You do not know me, though you may know of me. My name is Gideon Chase, and I need your help. I am prepared to reward you liberally for it. Help me and you will be rich — and a star.
Wait in the Baskin-Robbins on the corner of 15th and Madison. You may see a man in there who resembles your second husband. Look well, and not hurriedly. When he comes, he will show you where you may find me. When you do, I may confide the means by which you can become mistress of a small fortune within a year. I may also make you a star.
Tonight. Tell no one.
As she read, she heard the outer door of her apartment close. Hurrying out of her bedroom, she bolted and chained that door for the second time that night; her alarm system, a costly one that was supposed to be the last word in such things, had been switched off — though not by her.
The note had been printed on a computer using the same program hers did, and the paper was, or at least might have been, her own Miracle Magnawhite. He had printed it out on her personal computer, almost certainly. Had he done more?
Ten minutes later, she shrugged and put her computer on SLEEP. If Dr. Chase had left a souvenir of his passing on her hard drive, it was too subtle for her antivirus software.
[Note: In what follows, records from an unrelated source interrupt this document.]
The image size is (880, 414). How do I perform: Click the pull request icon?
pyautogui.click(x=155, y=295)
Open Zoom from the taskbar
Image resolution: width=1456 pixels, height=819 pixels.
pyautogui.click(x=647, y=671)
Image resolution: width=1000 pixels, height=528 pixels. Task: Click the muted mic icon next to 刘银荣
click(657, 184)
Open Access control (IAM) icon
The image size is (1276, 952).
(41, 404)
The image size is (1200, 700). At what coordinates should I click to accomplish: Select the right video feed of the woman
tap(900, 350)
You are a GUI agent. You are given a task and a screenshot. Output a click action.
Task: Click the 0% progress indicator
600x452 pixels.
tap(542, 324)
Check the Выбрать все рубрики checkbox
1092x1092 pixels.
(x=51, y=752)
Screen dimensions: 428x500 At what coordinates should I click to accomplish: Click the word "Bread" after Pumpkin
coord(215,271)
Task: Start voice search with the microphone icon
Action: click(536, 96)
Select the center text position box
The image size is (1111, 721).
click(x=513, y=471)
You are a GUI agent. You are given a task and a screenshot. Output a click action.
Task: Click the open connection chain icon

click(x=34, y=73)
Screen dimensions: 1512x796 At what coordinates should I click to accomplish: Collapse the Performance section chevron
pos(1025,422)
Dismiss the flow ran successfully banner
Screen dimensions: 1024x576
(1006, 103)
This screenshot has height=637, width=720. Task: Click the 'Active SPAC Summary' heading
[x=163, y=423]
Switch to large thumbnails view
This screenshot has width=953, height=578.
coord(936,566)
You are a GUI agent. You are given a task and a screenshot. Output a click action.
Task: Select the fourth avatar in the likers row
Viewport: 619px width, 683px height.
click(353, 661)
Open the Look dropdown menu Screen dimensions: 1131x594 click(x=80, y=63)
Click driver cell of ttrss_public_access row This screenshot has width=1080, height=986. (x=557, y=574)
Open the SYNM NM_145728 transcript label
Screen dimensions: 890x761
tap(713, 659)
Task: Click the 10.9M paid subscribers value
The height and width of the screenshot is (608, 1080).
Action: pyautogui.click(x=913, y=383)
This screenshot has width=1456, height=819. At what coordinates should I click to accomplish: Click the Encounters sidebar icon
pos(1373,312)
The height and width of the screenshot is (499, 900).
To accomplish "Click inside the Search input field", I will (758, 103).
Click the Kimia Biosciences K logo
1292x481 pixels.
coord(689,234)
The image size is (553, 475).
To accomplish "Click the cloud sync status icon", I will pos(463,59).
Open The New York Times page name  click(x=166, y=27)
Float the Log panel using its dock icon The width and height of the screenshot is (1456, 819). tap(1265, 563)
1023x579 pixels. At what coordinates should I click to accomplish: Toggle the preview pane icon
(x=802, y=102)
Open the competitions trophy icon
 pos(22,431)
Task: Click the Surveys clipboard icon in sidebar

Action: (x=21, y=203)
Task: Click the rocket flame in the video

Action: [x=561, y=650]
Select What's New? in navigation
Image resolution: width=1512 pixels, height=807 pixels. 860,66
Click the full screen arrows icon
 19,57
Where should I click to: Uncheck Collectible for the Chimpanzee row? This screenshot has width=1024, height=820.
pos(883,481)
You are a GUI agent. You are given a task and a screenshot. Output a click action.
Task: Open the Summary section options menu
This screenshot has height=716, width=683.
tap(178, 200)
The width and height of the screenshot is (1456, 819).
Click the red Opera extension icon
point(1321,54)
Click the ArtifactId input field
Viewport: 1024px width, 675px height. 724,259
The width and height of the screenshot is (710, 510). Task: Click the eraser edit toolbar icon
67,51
Unfolding his note, she read it again. A small fortune. Stardom. It was not signed and so not provably his, although his fingerprints might well be on it.
She had a friend on the Sun-Tribunal; it was entirely possible that her friend was not yet asleep. Speed dialing made the call easy.
“Hello, Sharon? This is Cassie. I’m terribly sorry about bothering you so late, but this is pretty important. Or it might be.”
“It’s okay.” Sharon sounded drowsy. “I was just lying here thinking about lipstick.”
“Lipstick?”
“I try to name shades from A to Z. You know, Apricot Passion, Bathsheeba Pink, Coral Number Ten. It puts me to sleep.”